The Italia is made in Italy from Deda 7003 aluminium and the most striking aspect is the swooping flattened top tube, whose arc continues in the chainstays. This is paired with an oversized down tube and standard round-gauge seat tube. The rear brake cable routes internally through the top tube, which gives it a clean look, and the minimalist, arty graphics accentuate the effect. On the practical side, the frame has mudguard eyes and rear rack mounts. Condor says the arched top tube is not just for aesthetics – it allows a D-lock to be mounted inside the main triangle.
SRAM’s new budget Apex groupset has a super-wide range of gears beyond anything offered by its Japanese and Italian rivals. SRAM has reworked the compact chainset using a system already successful in its mtb components to give the Apex 10-speed cassette a spread of gears from 11 to 32 teeth. Still keeping the standard 50/34 at the front, Apex is actually the first road groupset to offer these ratios. The shifters use the same Double Tap mechanism as the more expensive groupsets.

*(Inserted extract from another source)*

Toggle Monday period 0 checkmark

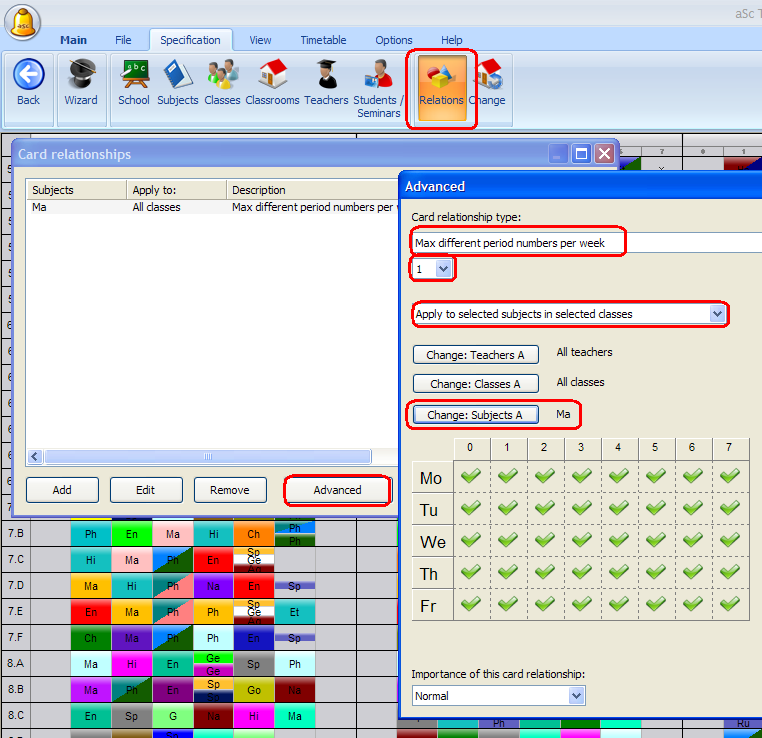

The wheels are made for Condor by Italian track component specialist Miche, and the finishing kit is also Condor-branded and made by the usual Italian names (Selle San Marco, Deda).
Upright and at ‘em
Apex does not offer long-reach calipers – surely an oversight – so because the Italia has proper mudguard clearance, Condor has fitted its own-brand solution. The other deviation is the cheaper non-series SRAM S100 2.2 chainset and splined BB.
The Condor has the tallest head tube on test at 17.5cm, giving a more upright position than the others. This gives a good clue as to the sort of riding the Italia might be best put to – commuting and more leisurely riding – getting round a sportive comfortably rather than setting the fastest time.

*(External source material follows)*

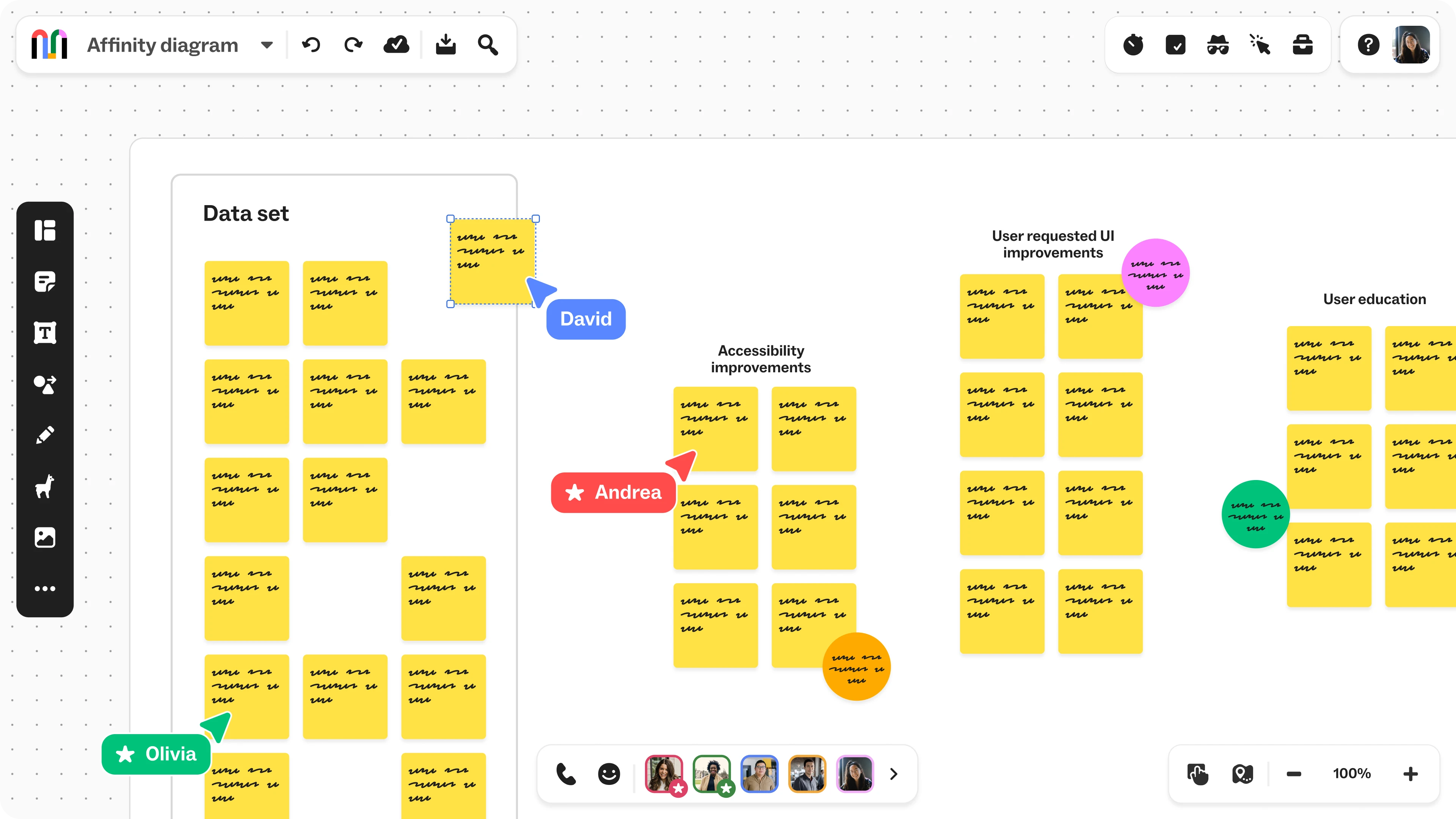Viewport: 1456px width, 819px height.
Task: Start the timer from top toolbar
Action: pyautogui.click(x=1133, y=45)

The Apex groupset by the same token was launched to kill off the triple chainset offered by Shimano on its entry level bikes. Although SRAM points out that the likes of Alexandre Vinokourov used Apex to climb Monte Zoncolan in the Giro d’Italia, the reality is that such a spread of gears is going to mean bigger jumps between the ratios, and more serious riders generally prefer closer ratios to keep cadence as even as possible.
It’s not particularly light but the Condor rides extremely well. It’s stable, predictable, comfortable and easy to like. This winter, with mudguards fitted, it has been the bike we’ve gone to and in a bike test that’s telling.